[Data records]
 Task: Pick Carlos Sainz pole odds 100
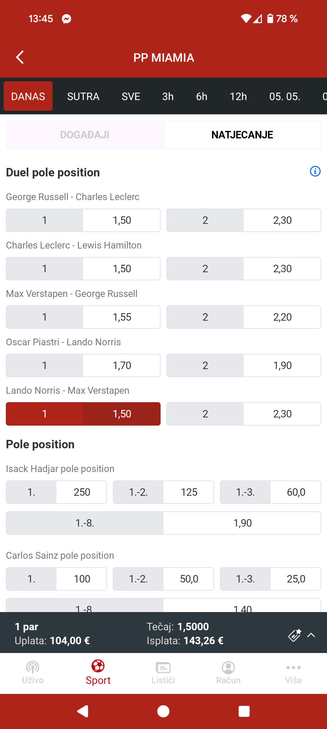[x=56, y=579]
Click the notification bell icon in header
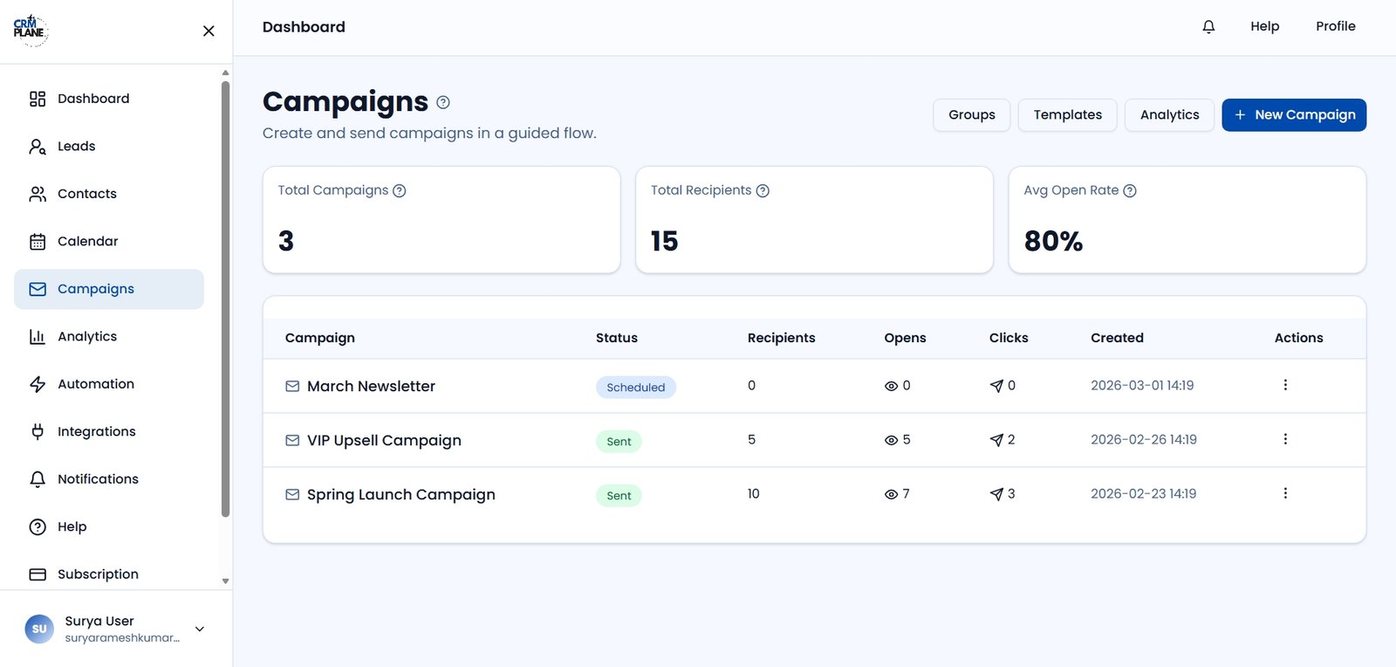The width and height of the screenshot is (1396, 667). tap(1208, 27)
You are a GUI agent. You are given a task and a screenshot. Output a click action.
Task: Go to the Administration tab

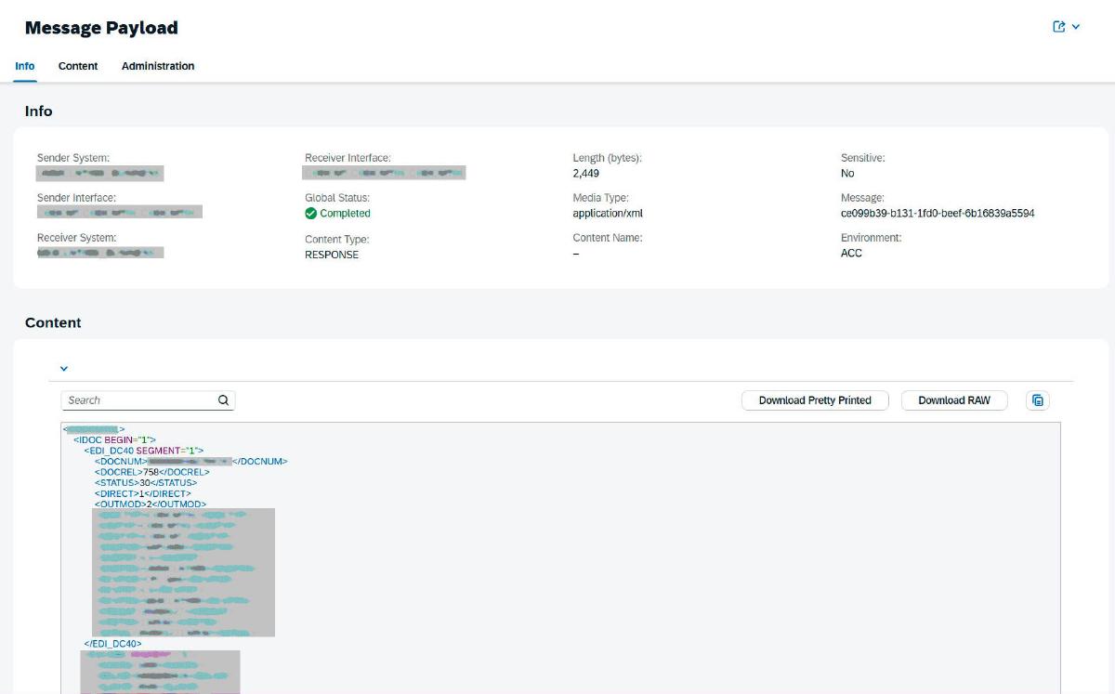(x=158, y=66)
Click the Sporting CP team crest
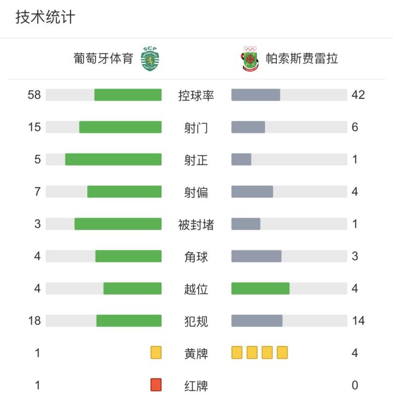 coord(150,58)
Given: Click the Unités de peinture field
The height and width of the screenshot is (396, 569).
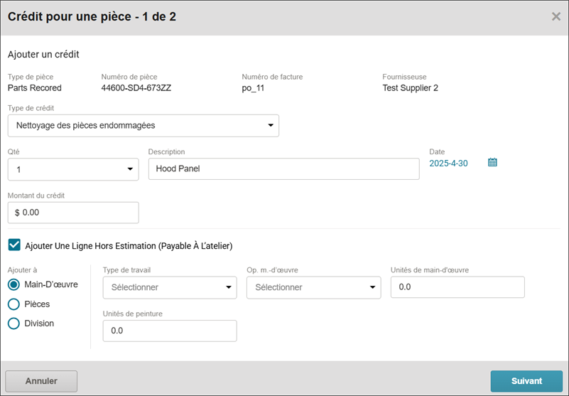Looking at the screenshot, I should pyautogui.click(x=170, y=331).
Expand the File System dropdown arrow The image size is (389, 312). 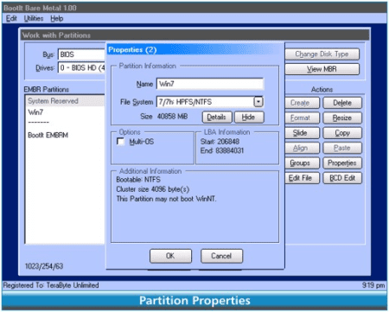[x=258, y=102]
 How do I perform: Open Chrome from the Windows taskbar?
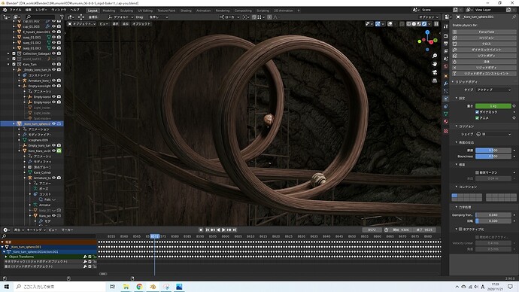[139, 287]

Exercise instructions: The answer must be an exact copy of the lines from the start of the records above through the line containing "You are a GUI", with no pictures in it.

Finished exercise:
 Task: Pick Carlos Sainz pole odds 100
[x=56, y=579]
Click the notification bell icon in header
The width and height of the screenshot is (1396, 667). tap(1208, 27)
You are a GUI agent. You are given a task and a screenshot. Output a click action.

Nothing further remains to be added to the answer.